|| New Formulation of NRDF to Compute Partially Observed Gaussian Processes with MSE Distortion
||Photios Stavrou, Mikael Skoglund, KTH Royal Institute of Technology, Sweden|
||D4-S6-T3: Decentralized Estimation & Control
||Thursday, 15 July, 23:40 - 00:00
||Friday, 16 July, 00:00 - 00:20
We develop a new formulation of nonanticipative rate distortion function (NRDF) to characterize and compute multidimensional partially observable Gauss-Markov processes with MSE distortion. The key result to obtain this new formulation is a ``genie-aided'' design of our decoder that encapsulates both its previous decoding symbols and the past observation symbols. The new formulation is applied to a system modeled by jointly Gaussian processes to obtain the following new results. (i) An optimal characterization of a new finite dimensional optimization problem and its corresponding optimal realization.

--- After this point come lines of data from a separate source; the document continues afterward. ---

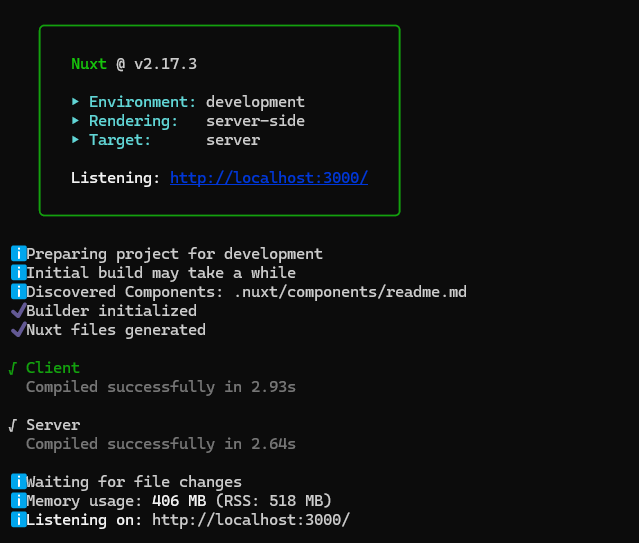Screen dimensions: 639x543
Task: Click the Compiled successfully in 2.93s line
Action: point(161,387)
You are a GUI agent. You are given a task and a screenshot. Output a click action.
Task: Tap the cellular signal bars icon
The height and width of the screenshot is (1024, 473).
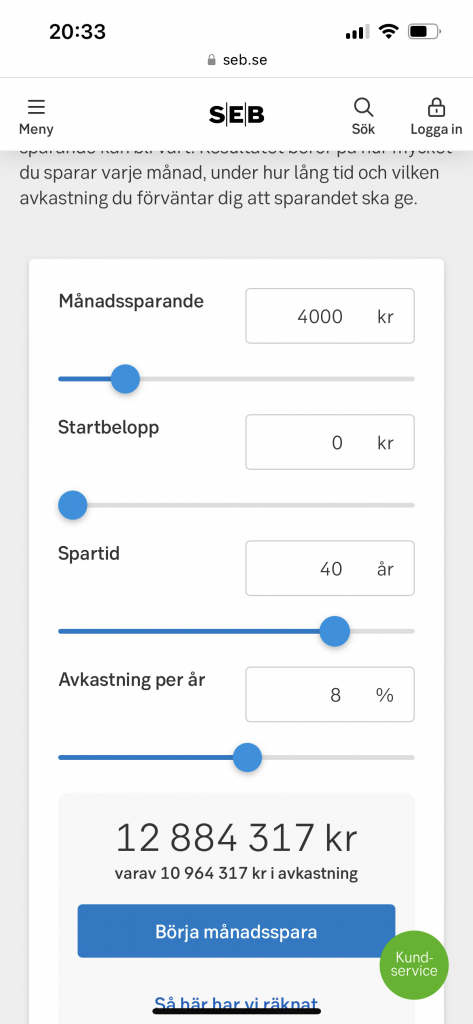[x=357, y=31]
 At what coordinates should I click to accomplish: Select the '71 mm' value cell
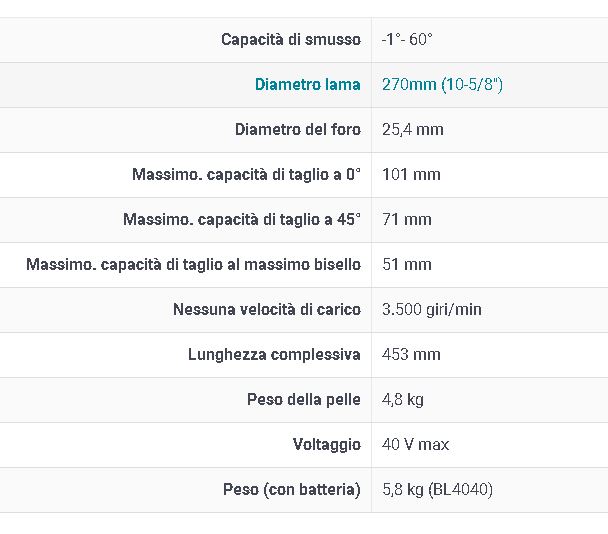(x=407, y=219)
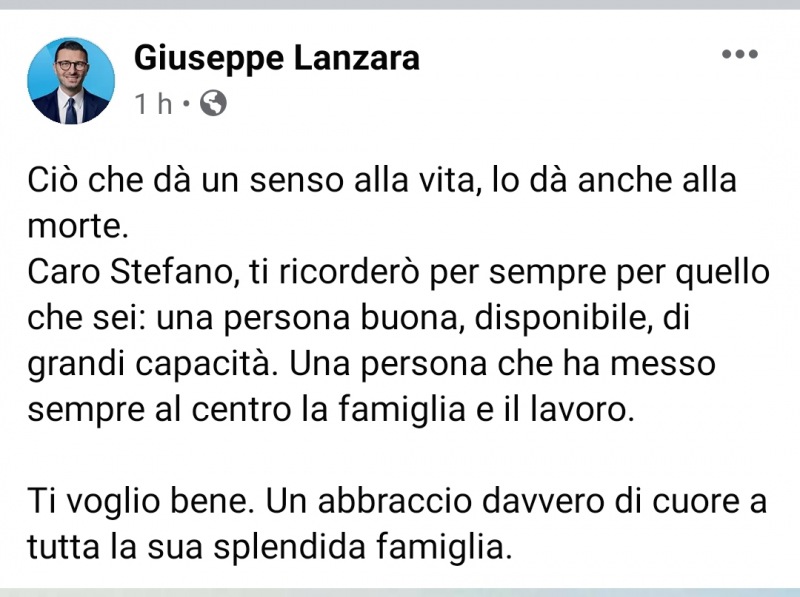Click the "1 h" post timestamp
The image size is (800, 597).
(153, 103)
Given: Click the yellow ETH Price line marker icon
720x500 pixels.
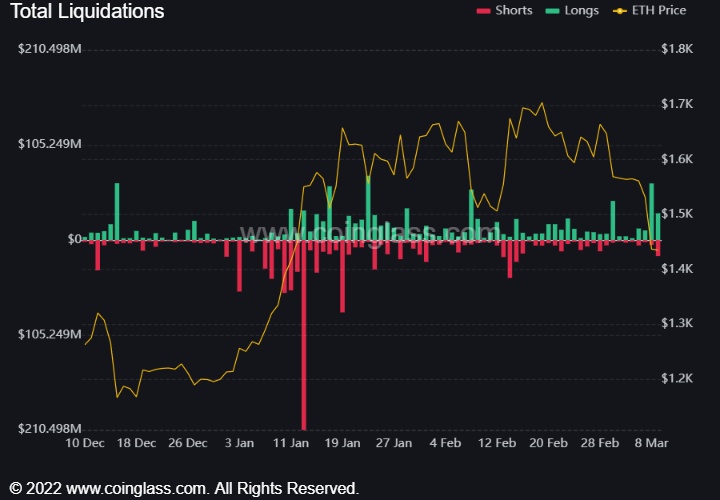Looking at the screenshot, I should pos(621,11).
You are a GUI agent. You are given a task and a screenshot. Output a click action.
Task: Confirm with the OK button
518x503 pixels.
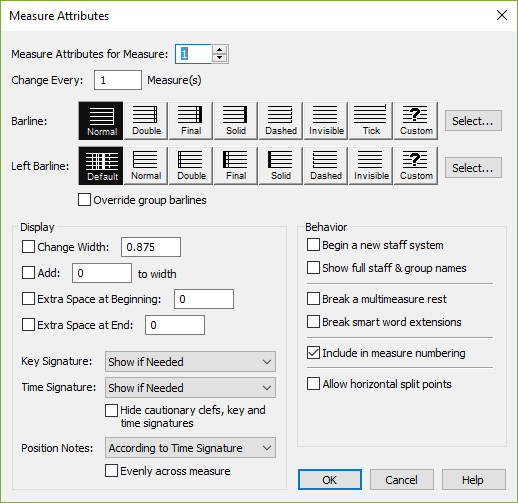point(330,480)
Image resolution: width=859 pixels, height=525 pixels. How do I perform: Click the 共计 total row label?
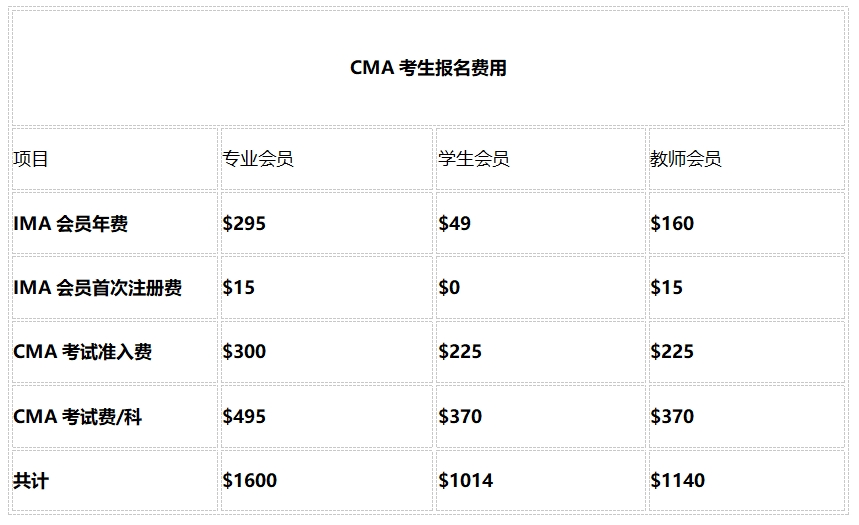[31, 480]

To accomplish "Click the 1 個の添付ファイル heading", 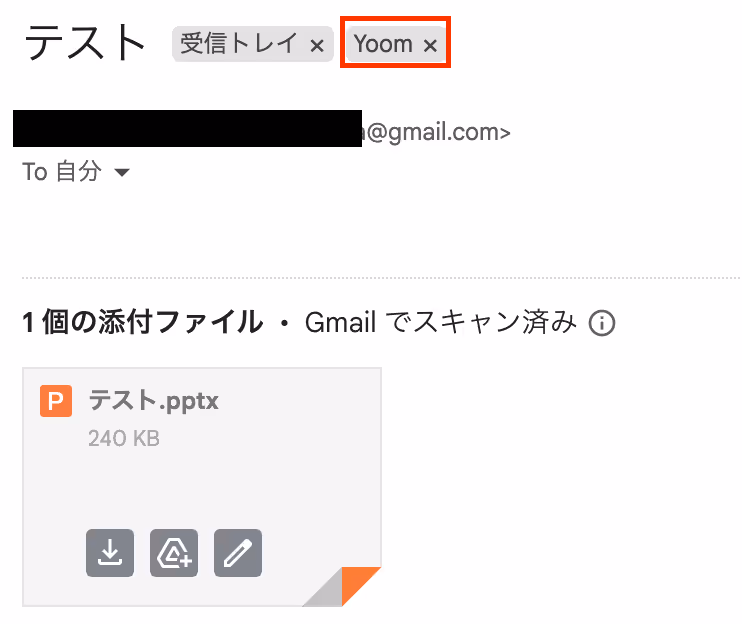I will coord(142,323).
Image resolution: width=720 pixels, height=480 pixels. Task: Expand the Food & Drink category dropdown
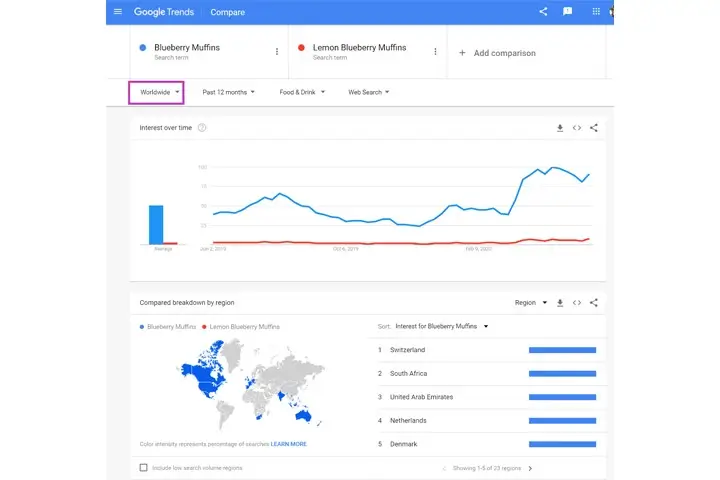click(x=302, y=92)
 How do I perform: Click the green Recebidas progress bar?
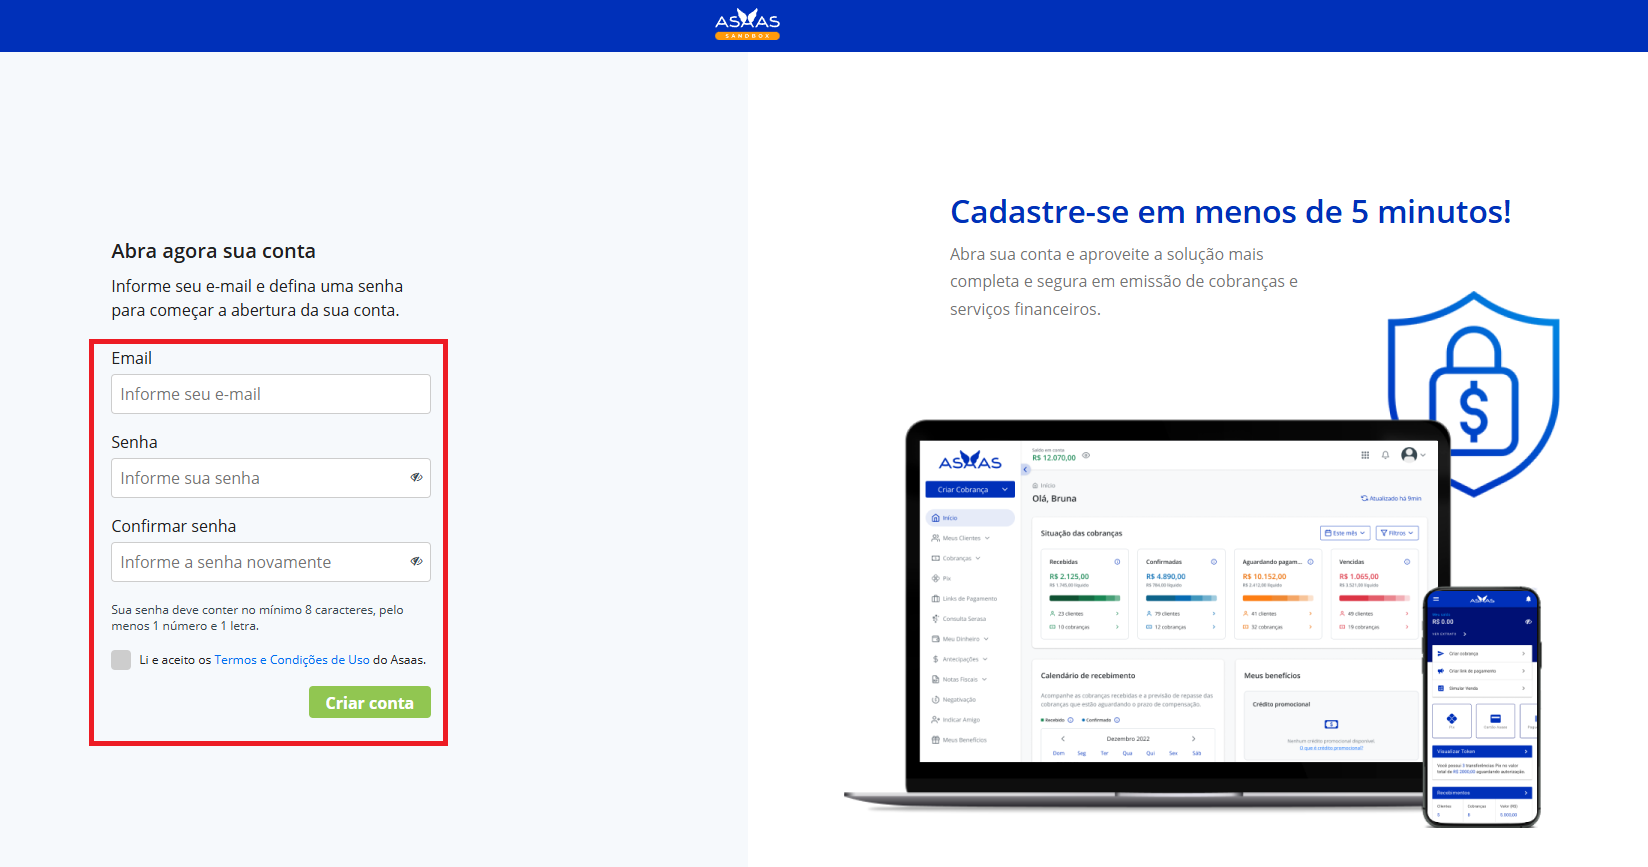pos(1084,598)
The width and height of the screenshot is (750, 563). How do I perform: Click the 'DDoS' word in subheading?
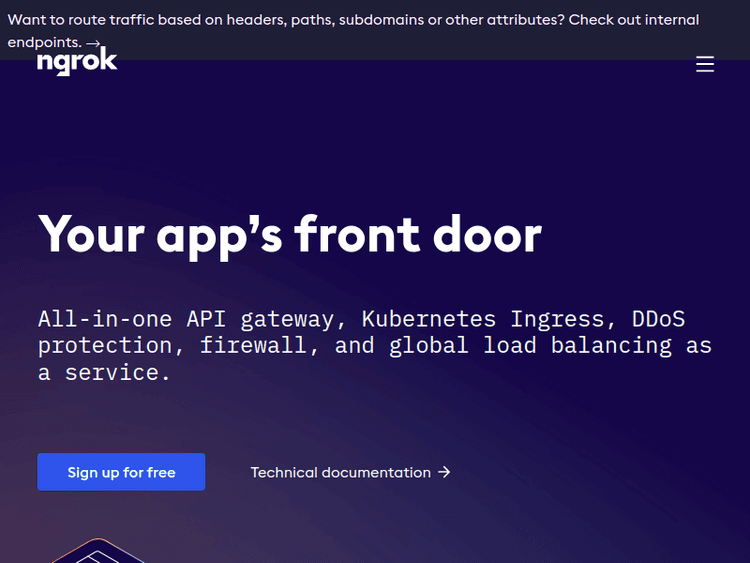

Surprisingly, the information structure of the optimal realization reveals that the decoder is in fact independent of all the previous observations symbols. (ii) For time-invariant processes, we convexify our characterization under the assumption that all matrices commute by pairs and derive strong structural properties for the involved matrices for which our assumption is valid. (iii) We solve the convex program using KKT conditions to obtain a solution via a general reverse-waterfilling algorithm which demonstrates that the distortion allocation at each dimension can be computed by a third-degree polynomial equation.